Comfort for Immoral Heretics? How Paul Used His Authority

“Return of the Prodigal Son,” Rembrandt (1620-69), Metropolitan Museum.

“Return of the Prodigal Son,” Rembrandt (1620-69), Metropolitan Museum.

About twenty years ago, after witnessing some of the results of Reformed theology on church life, I did a close study of 2 Corinthians. I had seen churches split into ever-smaller factions over fine points of doctrine. The tone of conferences got darker each year. I kept running into leaders whose idea of discipleship was brow-beating people into abstract doctrinal “unity.”

Whatever this was, I felt, it was off track.

The Reformed awakening in the 1990s attracted people who wanted a radical change. People saw that churches were compromising with the immorality and soft-headed spirituality of American culture. They demanded a reassertion of biblical authority. Anything other than a hard line was too soft.

I was part of this movement. I saw American evangelicalism as a Corinthian mess. I still do.

But, as I’ve argued, “hard line” authority has left evangelicals in an institutional crisis. We often slam people’s consciences with God’s commands but ignore God’s design for curing their consciences. Authoritarianism freezes our churches, schools, and mission organizations in a defensive crouch.

And, as I discovered in studying 2 Corinthians, the hard line does not really match the apostles’ authority in the New Testament.

The situation in Corinth was just as spiritually chaotic as our churches today. False doctrine, moral failure, and factionalism were all prominent issues in 1 Corinthians. When Paul wrote 2 Corinthians, there was a rebellion against his leadership. False teachers were slandering him as a double-minded hypocrite who was too weak to lead (2 Cor 1.15–22; 10.9–10).
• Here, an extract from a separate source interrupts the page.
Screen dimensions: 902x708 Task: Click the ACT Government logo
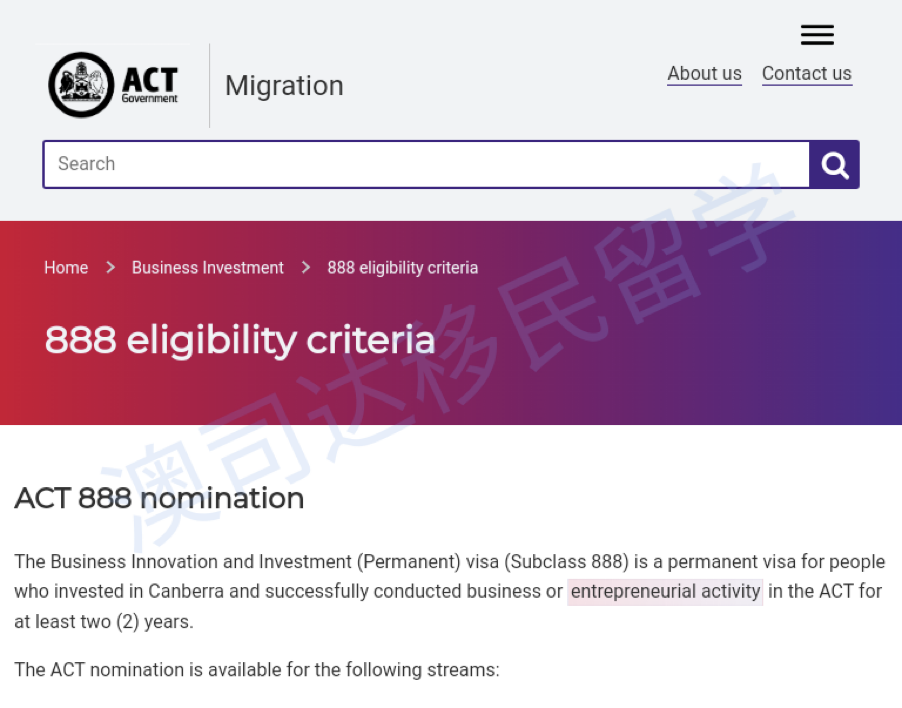click(x=113, y=85)

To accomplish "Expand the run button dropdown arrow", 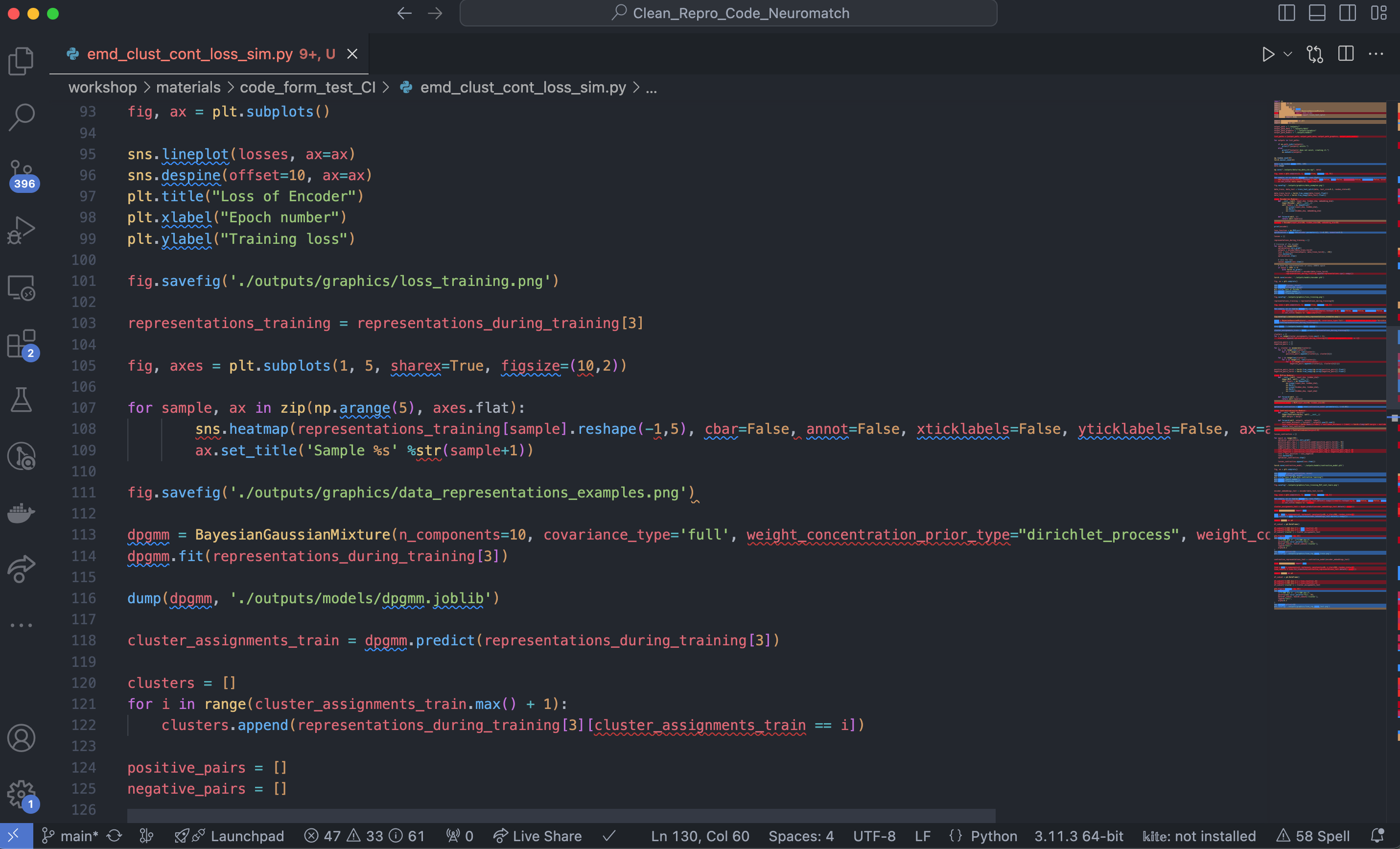I will pyautogui.click(x=1288, y=54).
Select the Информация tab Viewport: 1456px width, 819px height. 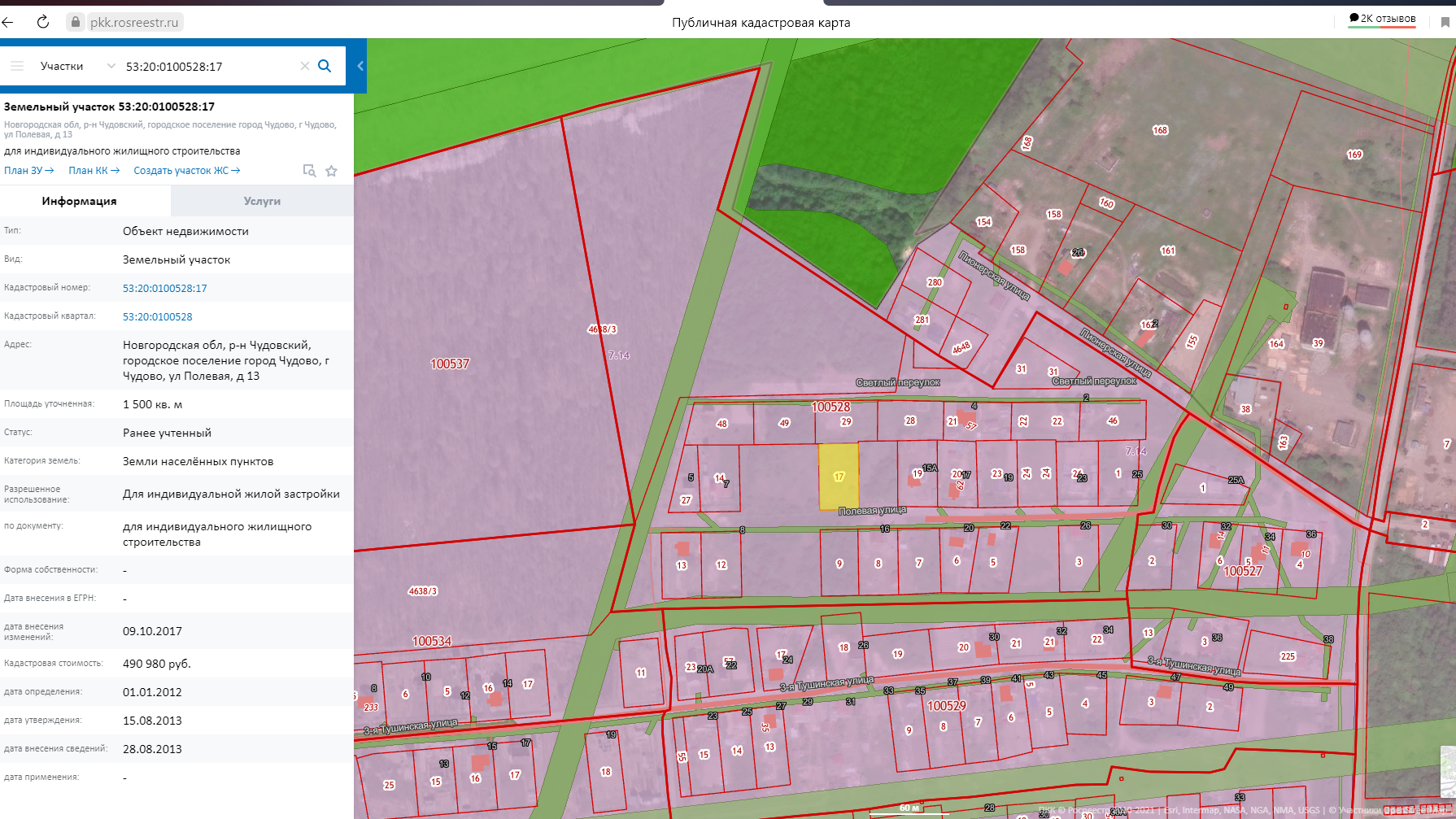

If there is any text where we might find an apostle bringing the hammer down on a lawless church, 2 Corinthians would be the book. And, indeed, chapter 10 is one of the classic spiritual warfare passages that every pastor needs. It’s aggressive, even shocking (10.4–6): “For the weapons of our warfare are not of the flesh but have divine power to destroy strongholds. We destroy arguments and every lofty opinion raised against the knowledge of God, and take every thought captive to obey Christ, being ready to punish every disobedience, when your obedience is complete.”

But in my study twenty years ago, I saw that those words in chapter 10 grow out of a truth Paul taught in 1.6–7. Paul’s ministry gives comfort to the Corinthian church: “If we are afflicted, it is for your comfort and salvation; and if we are comforted, it is for your comfort, which you experience when you patiently endure the same sufferings that we suffer. Our hope for you is unshaken, for we know that as you share in our sufferings, you will also share in our comfort.”
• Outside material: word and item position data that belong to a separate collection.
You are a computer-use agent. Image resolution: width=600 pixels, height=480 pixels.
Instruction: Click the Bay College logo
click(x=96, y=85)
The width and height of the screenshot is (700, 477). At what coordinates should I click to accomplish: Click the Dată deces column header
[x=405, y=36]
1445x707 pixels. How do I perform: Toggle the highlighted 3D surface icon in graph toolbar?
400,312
Comfort for people caught in moral failure and flirting with apostasy? Paul has an unshaken hope for a congregation that is harboring slanderers? Why does Paul wait until chapter 10 to pit his authority against false teachers?

Start with the last question. Paul does not wait. He confronts false teachers with his apostolic office from the very first chapter. His authority comes from the comfort that Paul has received from God and gives to the Corinthians. That is the energy driving his apostleship: Christ receives sinners, forgives them, and heals them. Another way to translate the Greek word is encouragement. I have never seen this principle fail. My influence grows when people feel comforted in Christ — that is, when they are built up and strengthened by God’s grace against the power sin once held over them.

Take the previous question: how can Paul have an “unshaken” hope for a congregation that is harboring slanderers? Without a doubt, they were harboring false teachers who wanted to push Paul’s influence out of the church. The problem with these teachers was not a big misunderstanding. Their lies were attracting followers. That’s why Paul wrote 2 Corinthians. But the way he persuaded the Corinthians to dump the rebels was a simple contrast: I comfort you. But they dominate you.

I’ve been slandered many times. Every pastor has. Slander comes with the job. It hurts, and I complain about it. But I have learned to give comfort from the Gospel to those who believe the lies. Every time I apply this truth from 2 Corinthians — every single time — my influence grows. It grows even when some continue to believe the lies. Giving comfort draws a line in the sand for churches: do you want to follow slick liars who play to your fears, or do you want to be built up in the Gospel? God’s people respond to grace, not fear. Even if they choose fear for a season, they will get thirsty for grace again.

So why does Paul announce Gospel comfort to people caught in moral failure and flirting with apostasy? Because Gospel comfort in Jesus Christ is how the apostle tore down strongholds and the lofty opinions raised against the knowledge of God. Paul didn’t use the weapons of the flesh, but weapons that have spiritual power. His weapons called sinners back from moral failure and apostasy. His authority was rooted in Gospel comfort.